Posted 24 June 2008 - 12:09 PM
We went to a family reunion last weekend, way up in the state, and it was not even our family---our houseguests stay with us for a few days on the way up and back, and have asked Chris to photograph the festivities for the last couple of years.
It's like stepping into the park pavilion at any reunion in any Southern state, despite the location's being up pert nigh to Michigan. The ladies all did themselves proud with all sorts of homemade goodies, potato salads and Summer salads and many a Corning Ware of baked beans and of Corn Souffle---that new standby that calls for an artery-clogging ingredients list of canned cream corn, cornbread mix, a cup of sour cream, a stick of butter, eggs, an addiitonal can, drained, of Mexicorn or whole kernel, and whatever little extras are usual to the cook---jalapenos or green onions or pimiento.
But one lady---Bless her Heart in the BEST way. She came in bearing a gallon jug clutched to her bosom, and indeed I'd have hugged it, too. I almost did, when I saw that it was at least a peck of cucumbers, sliced into a golden brine. I like that stuff every way it's made, so I lined up---I don't care if it's straight vinegar and salt, or a sugar-vinegar concoction, or some and all of both, with additions of most anything that will complement.
These were most likely LAST YEAR'S cucumbers, because it seemed like a LOT to make for one lunch if they were "bought" cucumbers, and they were appreciably slumpy, though not limp. They still had a lot of crisp left in them, and had been peeled so that they all had eight or ten little flat edges, like pale octagonal cogs in the jug. I could just see my Mammaw and me, sitting in the shade of her front porch, dishpans in our laps, peeling and slicing those same flat-sided little slices.
And that's a paring-knife slice, the old way; no laying the cucumber on the board for a neat, quick chef's flurry. These were sliced with the same knife that pared the cucumber so flat, cutting from side to side of a cucumber held in the other hand, as the blade slid to a perilous stop a hairsbreadth short of the vulnerable thumb. The knife was always a paring knife or the long-blade, multi-purpose beauty that serves to cut the Easter ham, the cornbread, or a sweating, chilled watermelon ready to thunk open and yield its heart.
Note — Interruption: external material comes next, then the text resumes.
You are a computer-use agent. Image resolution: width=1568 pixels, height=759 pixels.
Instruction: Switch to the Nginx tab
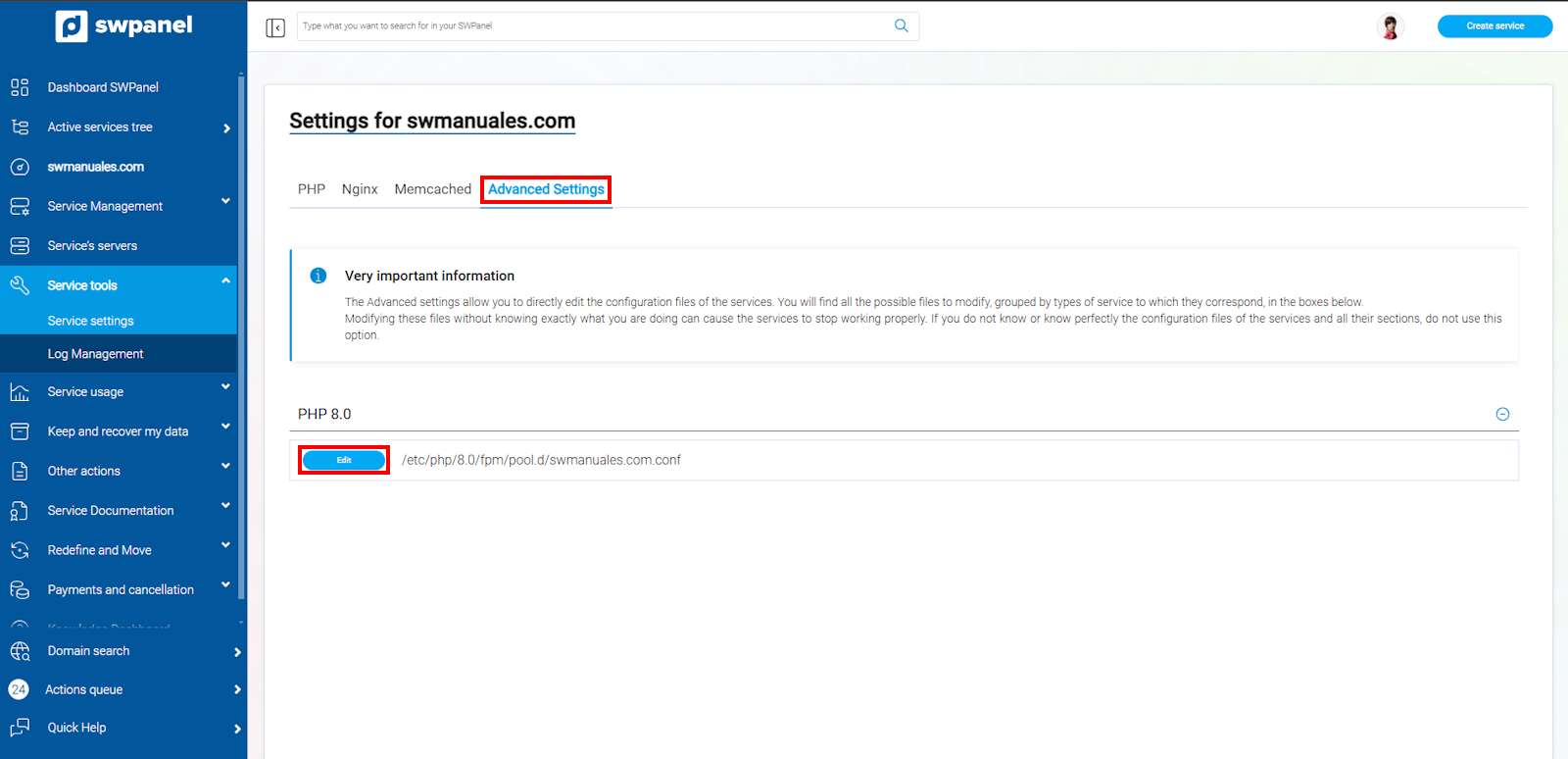coord(360,189)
And the pickles were wonderful. We'd all been asked to bring a serving spoon for whatever we brought to the lunch, and her odd choice was a gray plastic, bulbously-unwieldy soup ladle, which made getting into the jug a breeze, but difficult getting OUT with a scoopful of bounty without sloshing the accompanying ladle of juice---the red plastic tablecloth sported a tidy little moat, all round the container, and little fruitflies were happily spending their lifespan drowning themselves in an ecstasy of sugary brine.
I'd brought little plastic bowls to set alongside the big banana pudding I made, and so I took the greedy approach: I scooped two ladles of the delicious stuff into my bowl, all the better to share with my tablemates, of course.
They were the perfect counterpoint to all that rich, starch-is-all food.
And you don't eat them by the bite, taking dainty nibbles from the edges; you open wide and encompass that whole cool slice, getting sugary vinegary watery juices all down your chin, but the resulting mouthful of crisp and sweet and tangy is just too much to eat dainty.
Kim, I agree: It IS Summer in a mouthful. And should last all year.